Inability to Address the Database Replication Use Case

Most companies store data in databases. Our interviews uncovered two significant issues with database connectors provided by existing ETL.

Volume-based pricing: Databases are huge and serve growing amounts of data. A database with millions of rows, with the goal of serving hundreds of millions of rows, is a common sight. The issue with current ETL solutions is their volume-based pricing. It’s easy for an employee to replicate a multi-million-row database with a click. And that simple click could cost a few thousand dollars!
Data privacy: With today’s concerns over privacy and security, companies place increasing importance on control of their data. The architecture of existing ETL solutions often ends up pulling data out of a company’s private cloud. The closed-source offerings prevent companies from closely inspecting the underlying ETL code/systems. The reduced visibility means lesser trust.

Both of these points explain why companies end up building additional internal database replication pipelines.

Inability to Scale with Data

The two points mentioned above about volume-based pricing and data privacy also apply as companies scale. It becomes less expensive for companies to have an internal team of data engineers to build the very same pipelines maintained in ETL solutions.

Why Open Source Is the Only Way Forward

Open source addresses many of the points raised above. Here is what open source gives us.

The right to customize: Having access to and being able to edit the code to your needs is a privilege open source brings. For instance, what if the Salesforce connector is missing some data you need? With open source, such a change is as easy as submitting a code change. No more long threads on support tickets!
Addressing the long tail of connectors: You no longer need to convince a proprietary ETL provider that a connector you need is worth building. If you need a connector faster than a platform will develop it, you can build it yourself and maintain it with the help of a large user community.
Broader integrations with data tools and workflows: Because an open-source product must support a wide variety of stacks and workflows for orchestration, deployment, hosting, etc., you are more likely to find out-of-the-box support for your data stack and workflow (UI-based, API-based, CLI-based, etc.) with an open-source community. Some of them, like Airbyte’s open source Airflow operator, are contributed by the community. To be fair, you can theoretically do that with a closed-source approach, but you’d likely need to build a lot of the tooling from scratch.
Debugging autonomy: If you experience any connector issues, you won’t need to wait for a customer support team to get back to you or for your fix to be at the top of the priorities of a third-party company. You can fix the issue yourself.
Out-of-the-box security and privacy compliance: If the open-source project is open enough (MIT, Apache 2.0, etc.), any team can directly address their integration needs by deploying the open-source code in their infrastructure.

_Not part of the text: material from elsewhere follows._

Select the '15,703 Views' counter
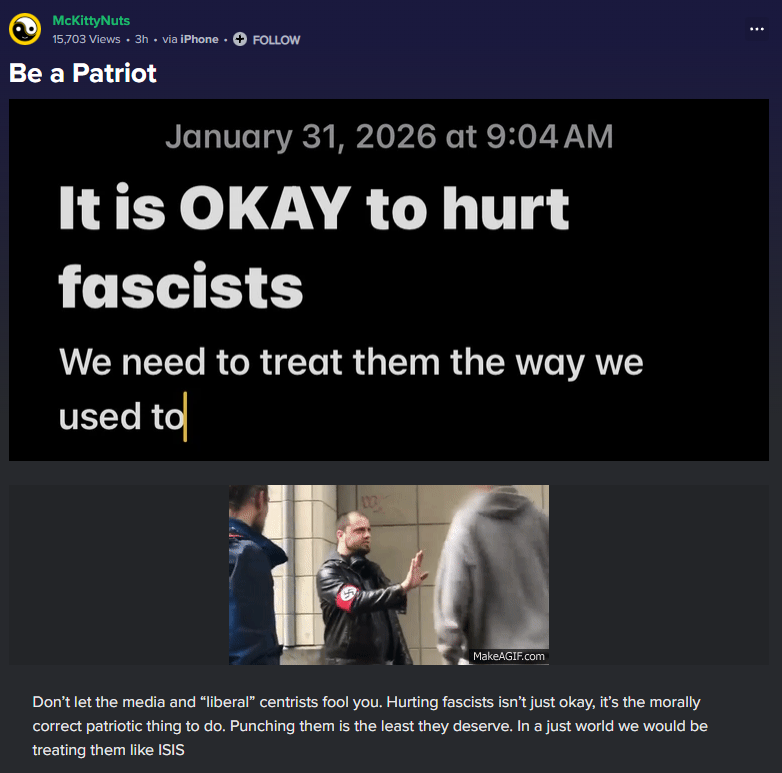The width and height of the screenshot is (782, 773). pos(86,39)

The Necessity of a Connector Development Kit

However, open source itself is not enough to solve the data integration problem. This is because the barrier to entry for creating a robust and full-featured connector is too high.

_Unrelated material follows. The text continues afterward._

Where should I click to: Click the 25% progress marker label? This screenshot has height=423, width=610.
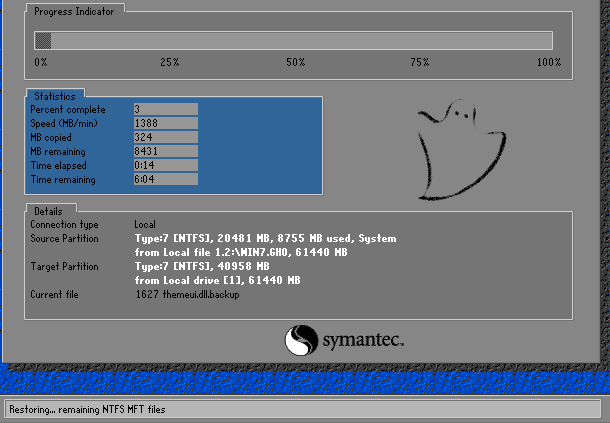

Consider, for example, a script that pulls data from a REST API.

Conceptually this is a simple “SELECT * FROM entity” query over some data living in a database, potentially with a “WHERE” clause to filter by some criteria. But anyone who has written a script or connector to continuously and reliably perform this task knows it’s a bit more complicated than that.

First, there is authentication, which can be as simple as a username/password or as complicated as implementing a whole OAuth flow (and securely storing and managing these credentials).

We also need to maintain state between runs of the script so we don’t keep rereading the same data over and over.

Afterwards, we’ll need to handle rate limiting and retry intermittent errors, making sure not to confuse them with realerrors that can’t be retried.

We’ll then want to transform data into a format suitable for downstream consumers, all while performing enough logging to fix problems when things inevitably break.

Oh, and all this needs to be well tested, easily deployable … and done yesterday, of course.

All in all, it currently takes a few full days to build a new REST API source connector. This barrier to entry not only means fewer connectors created by the community, but can often mean lower-quality connectors.

However, we believe that 80% of this hardship is incidental and can mostly be automated away. Reducing implementation time would significantly help the community contribute and address the long tail of connectors. If this automation is done in a smart way, we might also be able to improve standardization and thus maintenance across all connectors contributed.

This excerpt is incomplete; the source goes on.